[Job A] In the article about the Alabama baseball betting scandal, who is the president of U.S. Integrity?

______________________________

Sometimes, you can't fix stupid. That was how one source involved in the investigation summarized the alleged attempt by former Alabama baseball coach Brad Bohannon to bet on his own team through an intermediary in April. 

CBS Sports has determined, through sources, that there was an attempt to place bets totaling six figures on an Alabama-LSU game that month. Because of the casino's betting limit -- that can vary from bet-to-bet and sport-to-sport based on circumstances -- Bohannon's friend was able to bet only in the low five figures.

That was more than enough to set off alerts that led to an investigation that resulted in the coach's firing.

"Very stupid," the source said of the betting attempt. "When the facts come out of that case, everything that gentleman did was stupid."

The scandal can be viewed a couple of different ways in this new age of legalized sports gambling. Either it was an example of increased improprieties to come as we enter Year 5 of legalized state-sponsored sports wagering, or it proved the proper safeguards are in place in response to the new liberalized gambling climate.

In other words, the traps to catch such wrongdoing worked.

If that's the case, is it time for the NCAA to ease its long-standing gambling restrictions? Those rules basically state that NCAA employees, coaches, administrators and athletes cannot wager on any sport -- amateur, pro or college -- in which the association sponsors a championship.

"I think it needs to be reconsidered," said Matt Holt, president of U.S. Integrity, which is quickly becoming the go-to source of integrity monitoring in the college space. "At the end of the day, you're not really likely to have any influence. … Why can't a baseball player at LSU bet on a basketball game involving the University of Michigan?"

Such questions are being asked even in the aftermath of Alabama baseball coach's firing. Whether legalized sports betting had anything to do with that scandal is up for debate. In one sense, the perpetrators were dumb; if they didn't know they were going to raise flags, well, they should have known.

The sports gambling debate changed in 2018 when the Supreme Court struck down the 26-year-old Professional and Amateur Sports Protection Act (PAPSA) that limited sports betting to Nevada (and on a limited basis to Oregon, Montana and Delaware).

Enter integrity monitoring comes. The profile of Holt's company has blown up. U.S. Integrity is not the only such company tracking illegal activity. In fact, the NCAA uses its own set of integrity monitors. However, U.S. Integrity is the one that is most credible, at least for the Power Five.

Holt recently spoke at the Big 12 spring meetings and SEC spring meetings -- both in the same week. U.S. Integrity already had a hand recently in discovering the alleged improprieties at Alabama and Iowa.

"There have been what I would call 'regular visits,'" said SEC commissioner Greg Sankey. "[Alabama's case] was a pivot. One of the lessons in life is, things happen, you have to adjust. We reached out to Matt to bring us up to speed on the latest, needing to adjust some of the oversight."

______________________________

[Job B] In the records below, reproduce the lines exactly, beginning at the line that contains "The width and" and stopping after the line that contains "[2065, 794]". Leave the pictures out.

[Materials provided]
______________________________

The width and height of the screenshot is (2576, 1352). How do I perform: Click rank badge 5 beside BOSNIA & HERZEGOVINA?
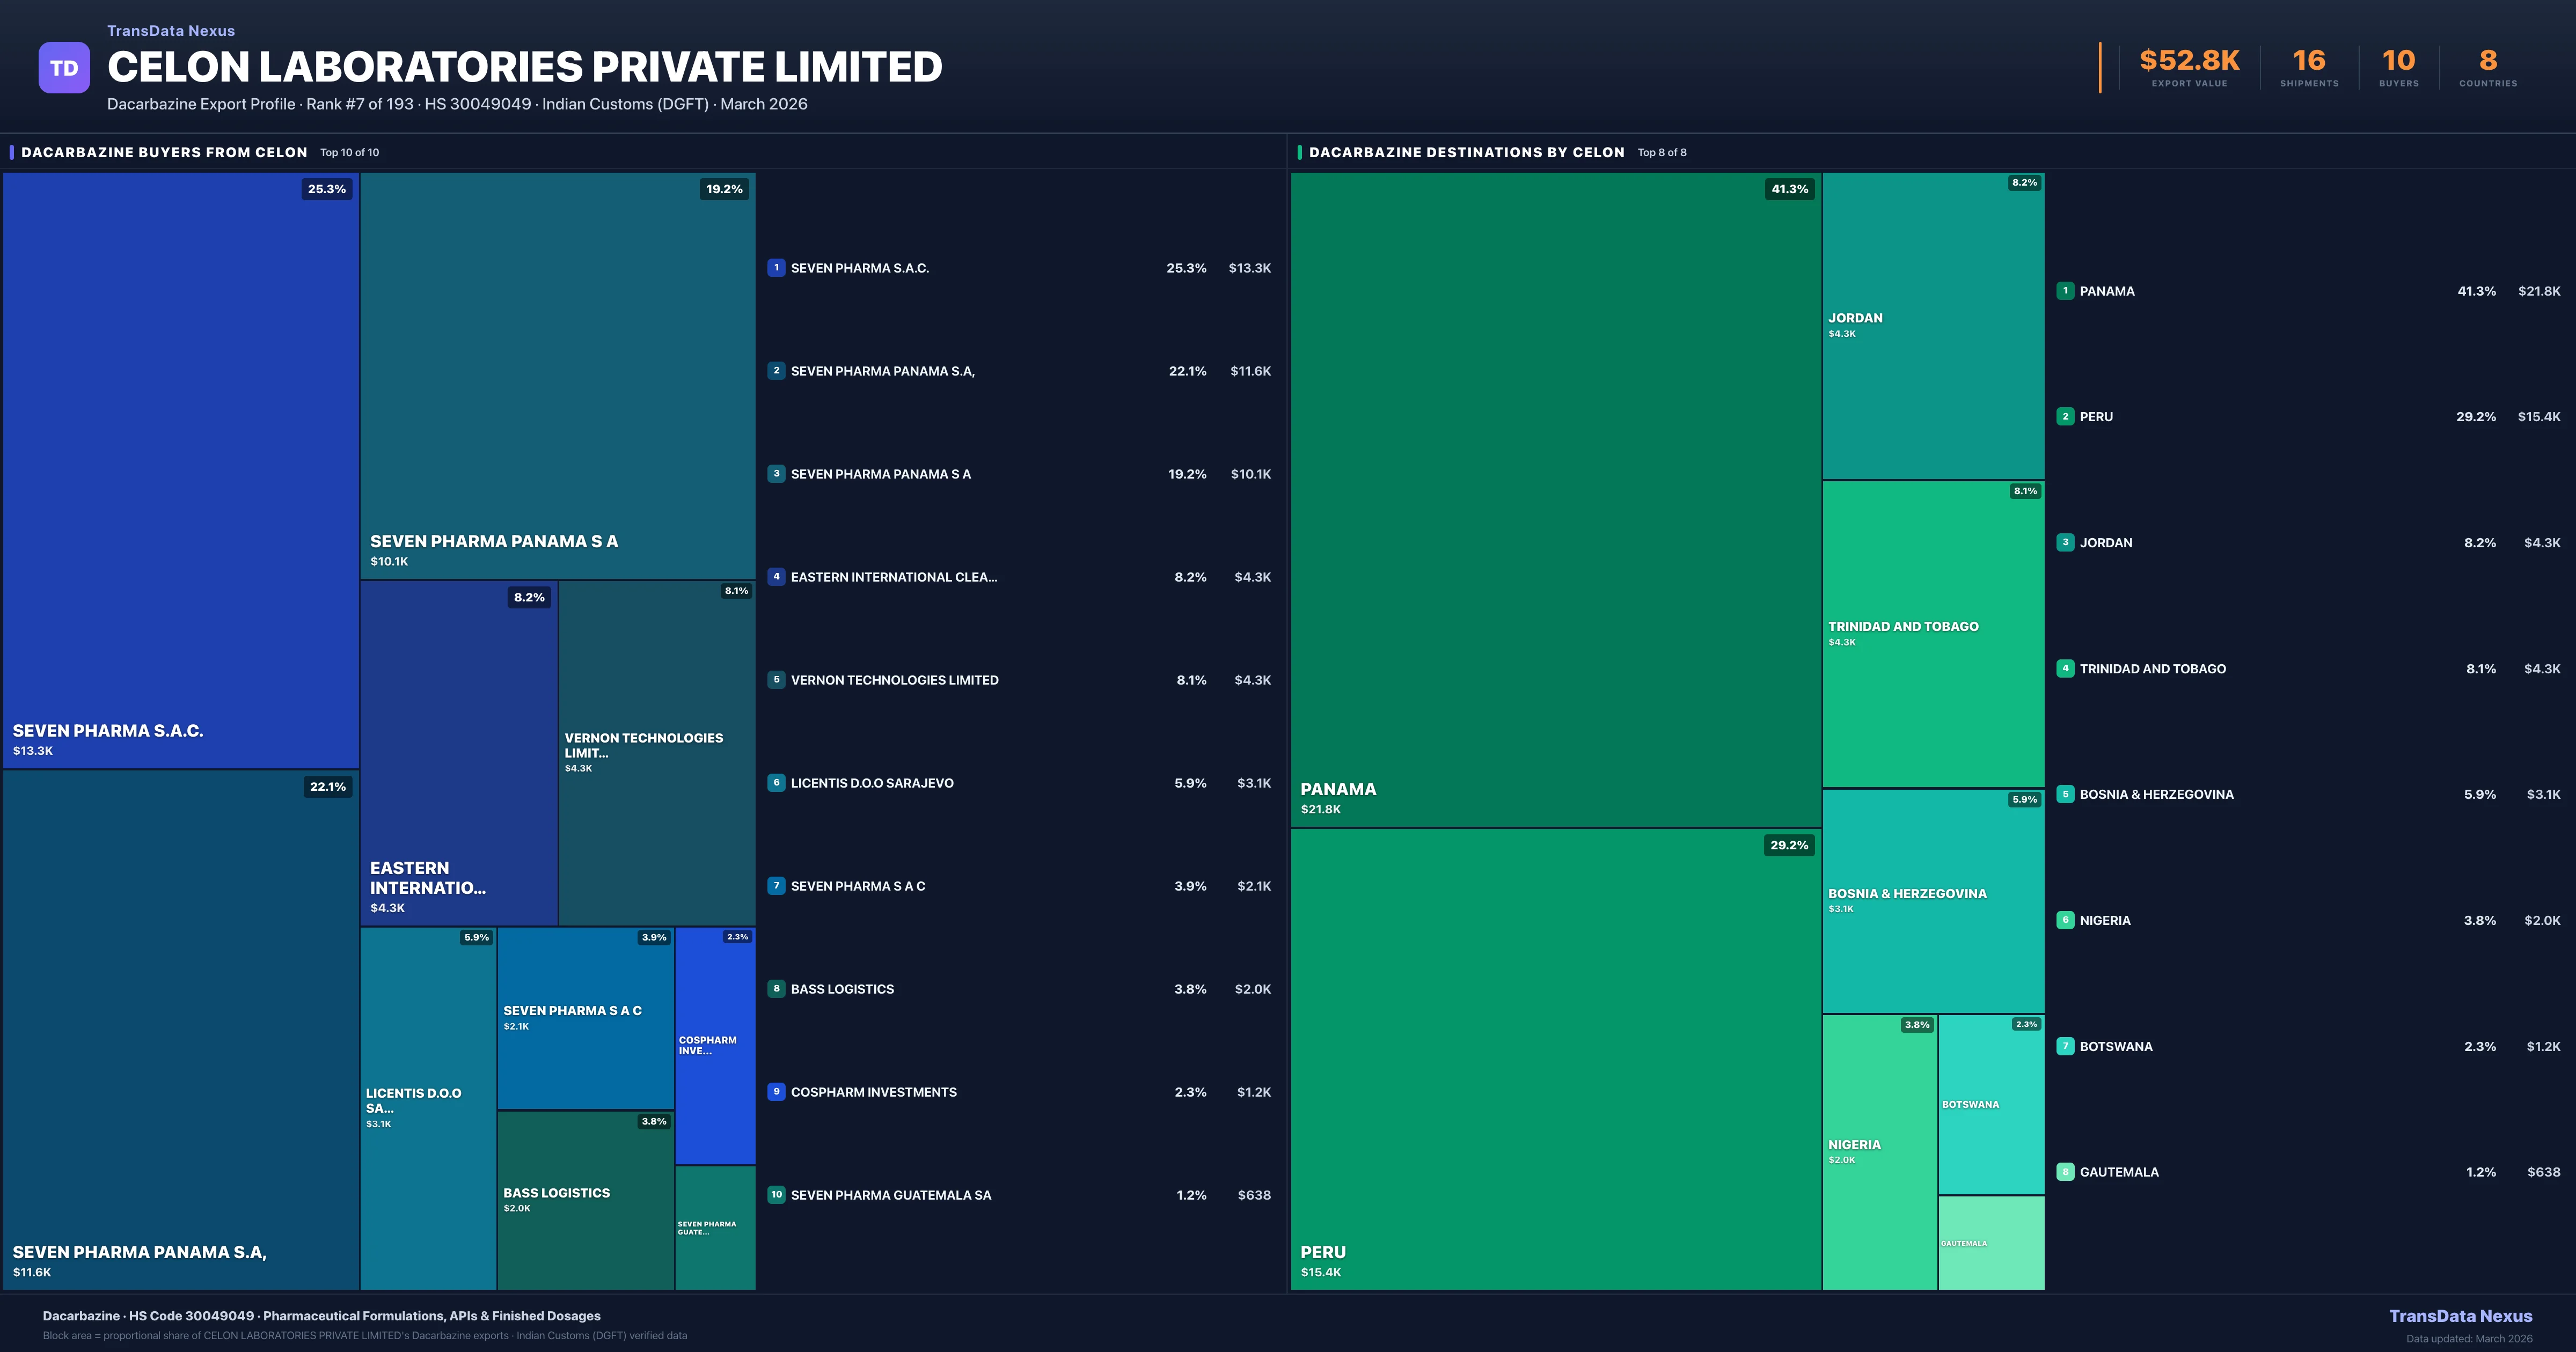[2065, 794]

______________________________

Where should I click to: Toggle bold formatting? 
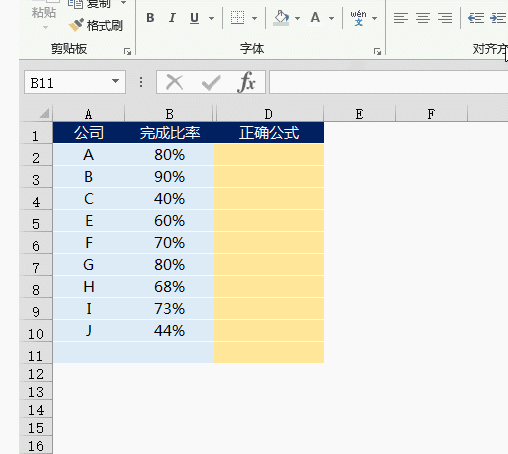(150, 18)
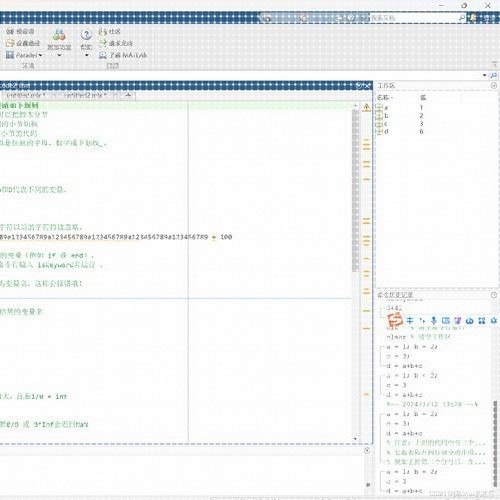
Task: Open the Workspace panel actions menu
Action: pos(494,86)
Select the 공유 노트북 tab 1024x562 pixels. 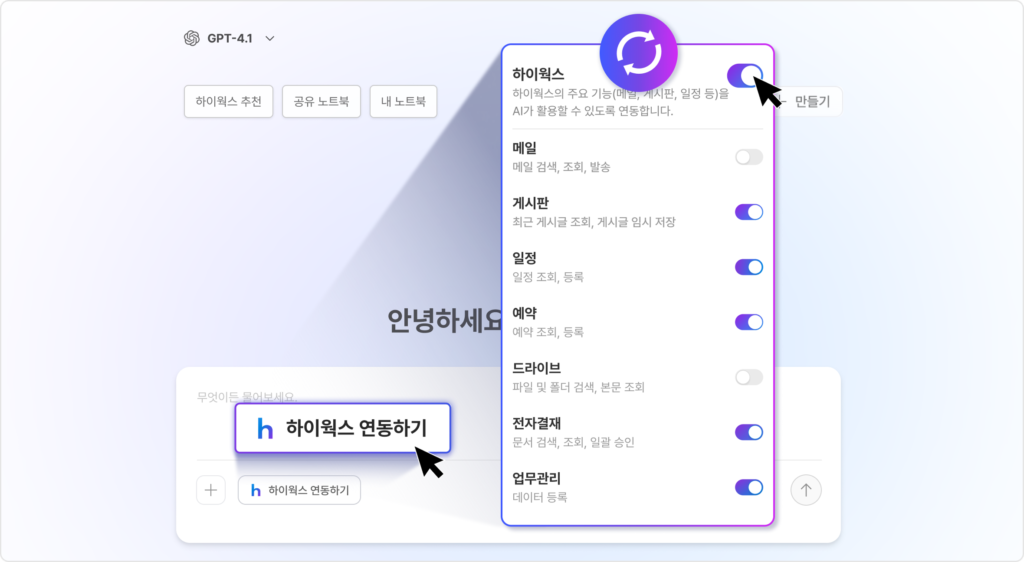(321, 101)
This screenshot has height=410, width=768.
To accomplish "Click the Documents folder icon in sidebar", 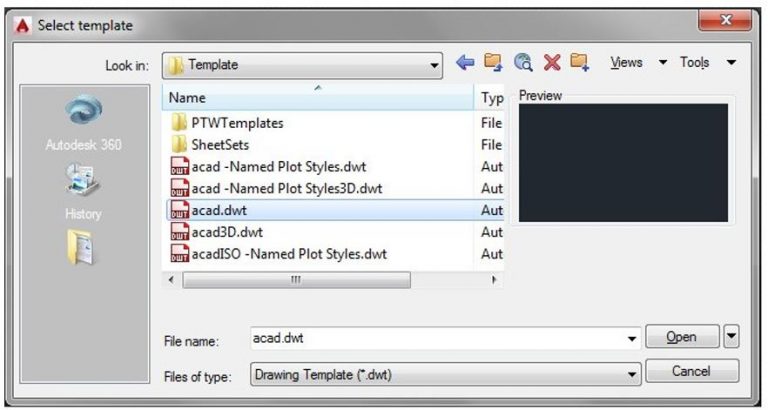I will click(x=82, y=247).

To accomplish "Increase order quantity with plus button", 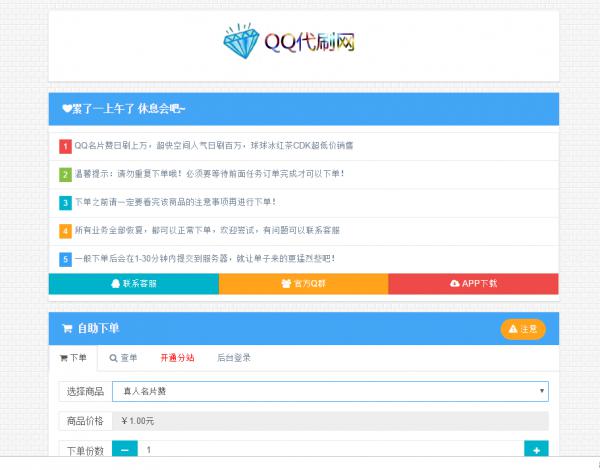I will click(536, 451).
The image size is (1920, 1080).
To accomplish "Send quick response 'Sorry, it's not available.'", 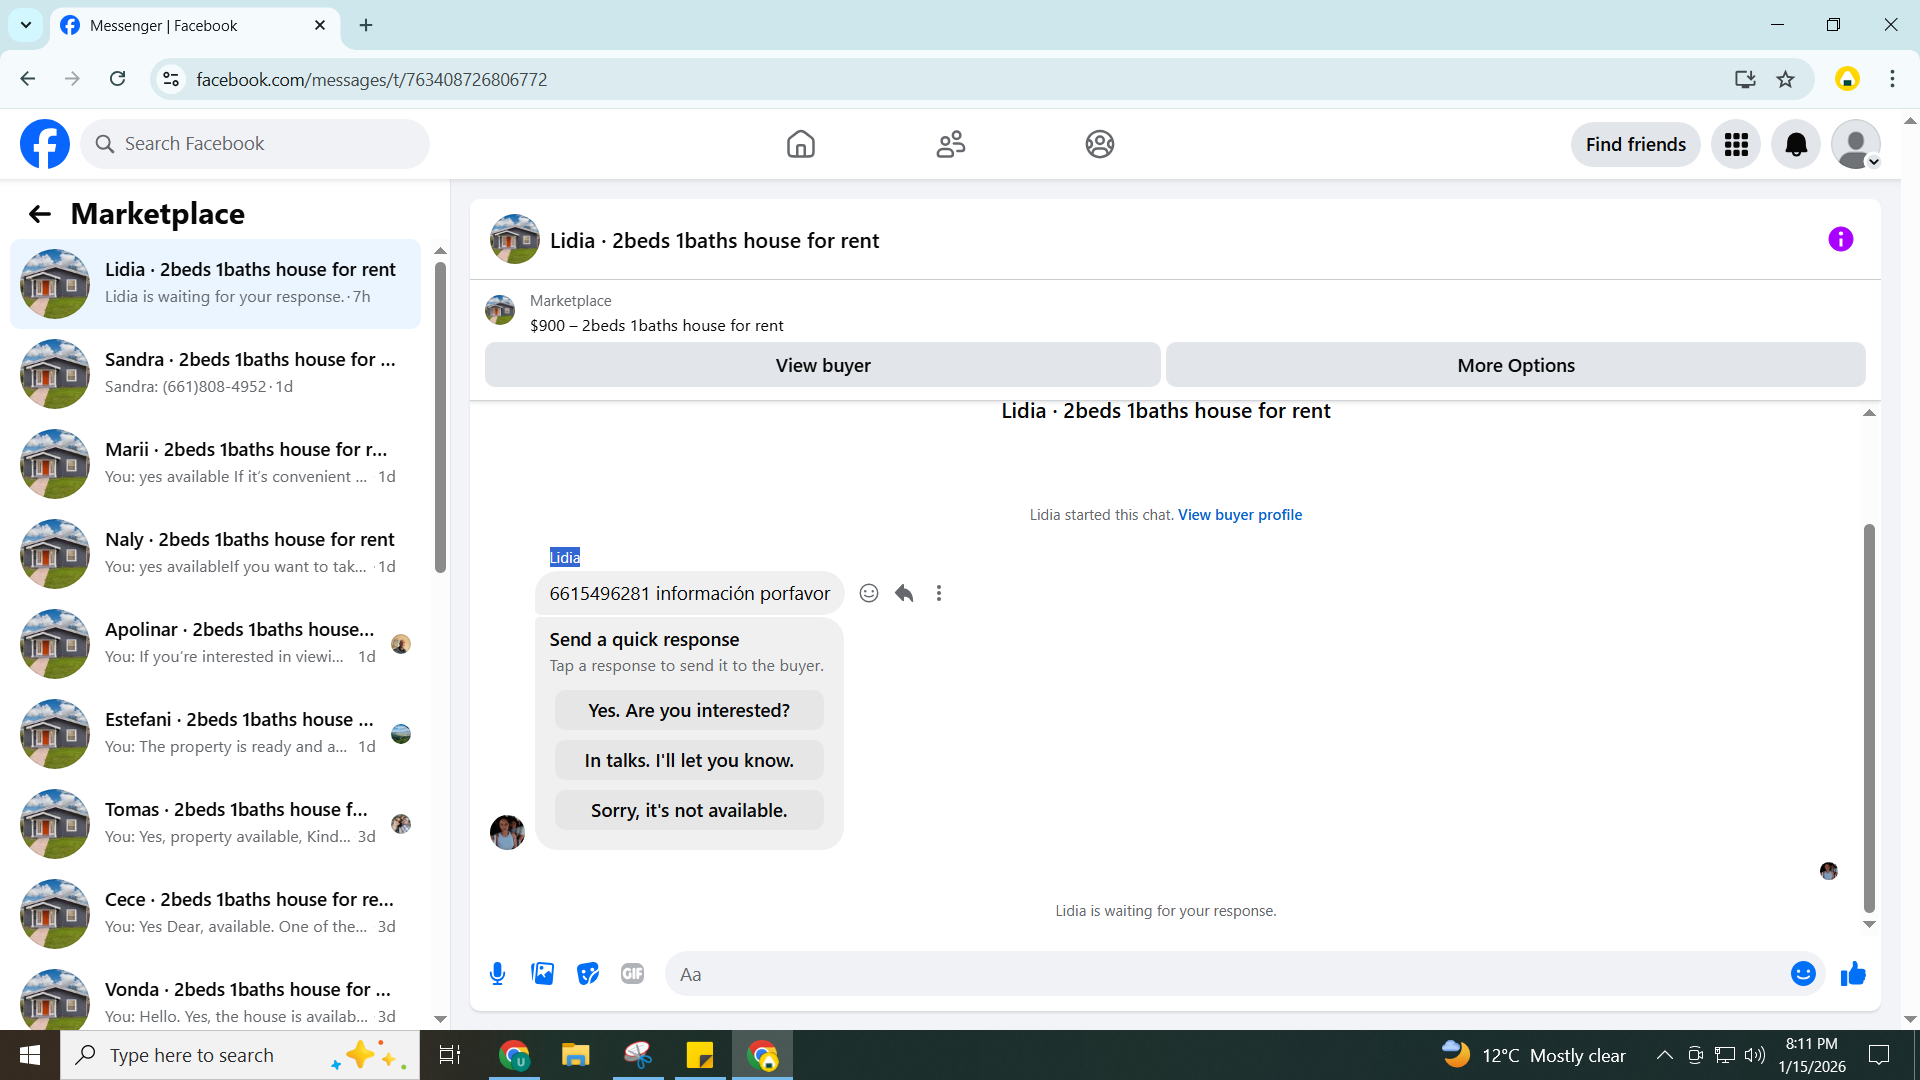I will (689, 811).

______________________________

[Task solution A] Matt Holt

[Task solution B]
The width and height of the screenshot is (2576, 1352). How do I perform: Click rank badge 5 beside BOSNIA & HERZEGOVINA?
[2065, 794]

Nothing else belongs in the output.